Golf Digest doesn't think it's average, either, awarding the course a 3 1/2-star rating in 1998. The low prices don't reflect the course's worth.
"Golf in southern California is fairly pricey," Hoesing said. "Here, you'll get a visually stimulating experience with a value for about $30 less than what you might pay somewhere else. It's an experience that's not easy to match. We're a great option that will only take about an extra 10 to 15 minute drive. It's a very stunning layout."
Hidden Valley Golf Club is owned by Illinois-based Kemper Sports Management, which operates more than 30 courses in nine states, including the prestigious Kemper Lakes Golf Course in Long Grove, Ill. Hidden Valley must certainly be one of Kemper's best.
Hundreds of massive granite boulders dot the property, some sitting in the middle of fairways, giving the course a feel much like the famous Troon North Golf Club of Scottsdale, Ariz. Some of the more formidable rock structures have earned names -- like Hat Rock or Twin Saber Rock, which blocks any approach shot from the right side of the first green. This massive outcropping inspired the course's logo.
Besides the hazard of hitting these rocks, they might hold another danger -- rattlesnakes. Signs across the course warn golfers not to stray too far off the fairways to retrieve their balls! Amazingly, there are no trees on the golf course with which to contend.
Golfers have no one to blame for their errant shots except themselves with the computerized yardage system in each cart. The graphics display an entire layout of the hole, along with the yardage over hazards and advice on where to play each shot. Once in the fairway, it computes the yardage to the front, middle and back of the green, including distance to the pin. It seemed to be fairly accurate, unlike some cheaper models at other courses.
Beginning golfers might consider some of Hidden Valley Golf Club's grand elevation changes and carries over brush-filled valleys quite intimidating, but they can't argue with the course's visual appeal. O'Callaghan seemed to be conscious of the course's tough appearance. He designed five sets of tees with many of the white tees across the forced carries the players face from the blues. The whites play from a considerably shorter length of 5,826 yards.
O'Callaghan was also generous in how he designed his fairways and greens. The fairway landing areas are wide and many of the greens incredibly oversized to accept long irons or running shots. It helps make the course more playable.
After the par-5, 495-yard first hole, the course climbs about 100 feet to the mountain side for holes 2-6. Several of these holes, including the 388-yard second hole and the 455-yard par-5 sixth, demand challenging, uphill tee shots to fairways more than 120 yards away.
Hidden Valley Golf Club's 314-yard seventh hole tempts the long hitters into false thoughts of reaching the green off the tee.

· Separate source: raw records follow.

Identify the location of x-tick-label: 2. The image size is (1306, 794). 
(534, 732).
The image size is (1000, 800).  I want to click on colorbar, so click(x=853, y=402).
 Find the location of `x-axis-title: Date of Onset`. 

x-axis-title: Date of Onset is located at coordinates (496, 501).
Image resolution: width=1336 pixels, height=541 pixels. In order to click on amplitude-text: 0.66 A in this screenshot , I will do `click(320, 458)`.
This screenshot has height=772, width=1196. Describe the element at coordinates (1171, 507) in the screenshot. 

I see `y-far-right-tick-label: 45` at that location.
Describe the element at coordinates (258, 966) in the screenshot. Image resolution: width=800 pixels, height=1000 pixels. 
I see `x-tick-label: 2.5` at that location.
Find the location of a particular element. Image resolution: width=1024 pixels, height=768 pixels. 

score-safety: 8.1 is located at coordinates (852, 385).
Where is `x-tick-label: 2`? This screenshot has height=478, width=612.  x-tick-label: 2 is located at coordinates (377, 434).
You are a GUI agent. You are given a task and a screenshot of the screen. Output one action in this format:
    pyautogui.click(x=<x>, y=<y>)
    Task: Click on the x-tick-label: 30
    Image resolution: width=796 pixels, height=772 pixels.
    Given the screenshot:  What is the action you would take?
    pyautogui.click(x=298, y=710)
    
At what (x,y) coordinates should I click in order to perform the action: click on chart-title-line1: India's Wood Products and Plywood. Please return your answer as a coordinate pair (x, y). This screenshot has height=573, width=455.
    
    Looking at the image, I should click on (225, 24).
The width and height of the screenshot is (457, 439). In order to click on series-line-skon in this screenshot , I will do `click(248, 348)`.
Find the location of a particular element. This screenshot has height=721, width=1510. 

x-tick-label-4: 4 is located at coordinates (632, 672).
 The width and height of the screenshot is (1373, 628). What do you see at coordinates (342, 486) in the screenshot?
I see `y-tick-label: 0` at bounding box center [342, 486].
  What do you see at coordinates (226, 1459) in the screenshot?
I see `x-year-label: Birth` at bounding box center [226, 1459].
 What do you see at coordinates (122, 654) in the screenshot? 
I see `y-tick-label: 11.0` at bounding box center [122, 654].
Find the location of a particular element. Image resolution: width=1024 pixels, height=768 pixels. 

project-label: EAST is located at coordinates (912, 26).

It's a visual trick, though, because the fairway is to the left. Unseen by the golfer on the tee, water and two bunkers rest below the green.
No. 9, a 397-yard par-4, drops downhill 120 feet with a desert-like gully running along the right side of the fairway. Another brush-ravaged washout area guards the approach shot. The Southern California PGA Section ranks this hole one of the best in southern California.
Hidden Valley Golf Club's back nine
The drama continues throughout the entire back nine, but No. 13, a 148-yard par 3, and No. 15, a 574-yard par 5, are the highlights. The 13th tee provides the most majestic view of the entire course below. It's almost hard to concentrate on the tee shot.
The 15th hole plummets nearly 220 feet from tee to green. Although the hole bends right, stay left the entire time or what's known as "heartbreak wall," another sensitive wildlife area, will swallow your ball.
With a driving range, putting green and chipping area and dining facilities, there's no amenity Hidden Valley Golf Club really lacks.